Quelles solutions si les bilans sanguins ne sont pas bons pendant une chimiothérapie ou une immunothérapie ?
« Nous prenons en compte à la fois les toxicités cliniques, telles que le niveau de fatigue, les nausées, les vomissements, et les toxicités biologiques observées sur les bilans sanguins. Selon les résultats, plusieurs options s’offrent à nous : poursuivre le traitement à la même posologie ou en la diminuant, le suspendre en attendant la normalisation des paramètres biologiques et/ou l’amélioration clinique, l’arrêter définitivement en cas de toxicités majeures », reprend l’oncologue.
Concernant les différentes toxicités engendrées par une immunothérapie, les adaptations de traitements sont discutées suivant l’organe concerné, avec habituellement une prescription de corticoïdes, dans un premier temps, puis d’immunosuppresseurs en l’absence d’évolution favorable « L’intérêt de continuer un traitement engendrant des toxicités dépend aussi de son efficacité. Il existe des Réunions de Concertation Pluridisciplinaire que nous pouvons solliciter, spécifiquement dédiées aux toxicités liées à l’immunothérapie, auxquelles participent tous les spécialistes d’organes. Ils peuvent déterminer s’il est préférable de poursuivre ou non le traitement. »
« Nous prenons en compte à la fois les toxicités cliniques, telles que le niveau de fatigue, les nausées, les vomissements, et les toxicités biologiques observées sur les bilans sanguins »
Quels bilans sanguins durant le suivi post-traitement ?
Comme pour le diagnostic d’une tumeur initiale, le bilan sanguin n’est jamais employé pour dépister d’éventuelles récidives d’un cancer. Le diagnostic d’une récidive se base toujours sur un examen clinique, des techniques d’imagerie et une biopsie.
« Dans le cas des cancers ORL, le seul dosage sanguin recommandé par les sociétés savantes durant le suivi après traitement est celui de la TSH pour le bilan thyroïdien, surtout pour les patients ayant été traités par radiothérapie ou chirurgie. La Société Française d’ORL recommande de poursuivre le suivi de la fonction thyroïdienne pour les patients irradiés tous les six mois pendant les deux premières années, puis tous les ans. »
« Dans le cas des cancers ORL, le seul dosage sanguin recommandé par les sociétés savantes durant le suivi après traitement est celui de la TSH pour le bilan thyroïdien, surtout pour les patients ayant été traités par radiothérapie ou chirurgie »
Pour les patients en phase de surveillance, traités par une chimiothérapie par cisplatine, les médecins continueront de contrôler la fonction rénale. Cela vaut surtout pour ceux présentant une toxicité séquellaire susceptible de s’aggraver avec le temps, tout particulièrement s’ils présentent d’autres facteurs de risque rénaux tels qu’un diabète ou une hypertension artérielle.
Les traitements d’immunothérapie sont actuellement proposés uniquement aux patients présentant un cancer métastatique ou en cas de récidive sur un champ irradié.
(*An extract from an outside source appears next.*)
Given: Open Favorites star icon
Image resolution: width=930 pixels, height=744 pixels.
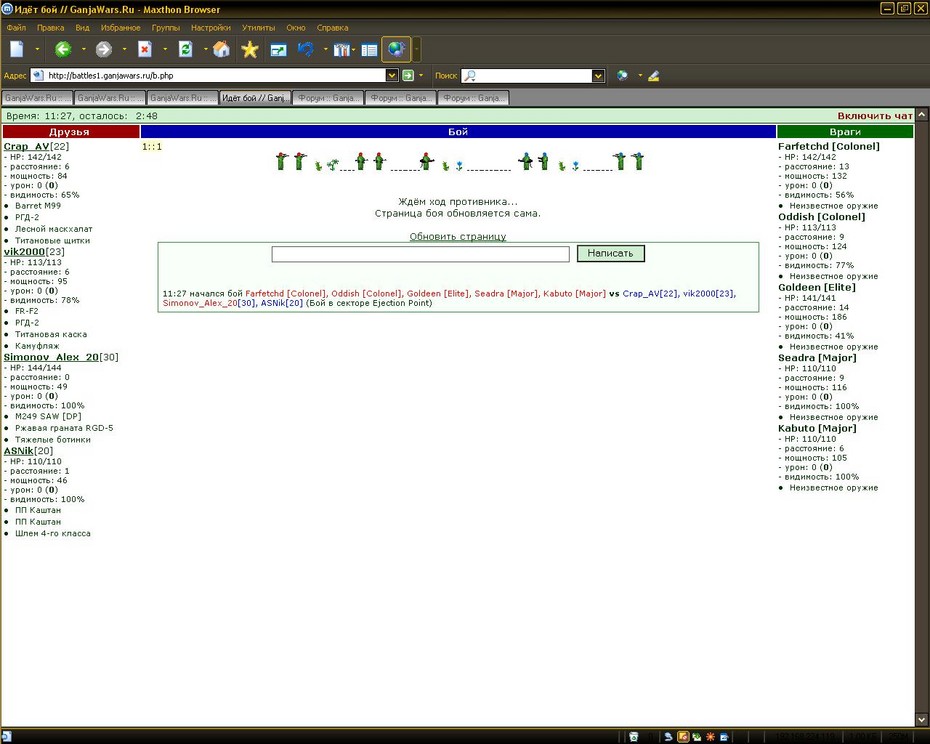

Il peut cependant arriver qu’une réponse complète soit observée et un arrêt des traitements est alors envisageable. « Dans cette situation, nous savons qu’une toxicité retardée peut être observée dans l’année qui suit l’arrêt de l’immunothérapie. Nous poursuivons généralement la surveillance biologique entamée lors des traitements (voir ci-dessus) », précise le Dr Mickaël Burgy. Là encore, la fréquence du suivi peut varier légèrement selon le centre de soin.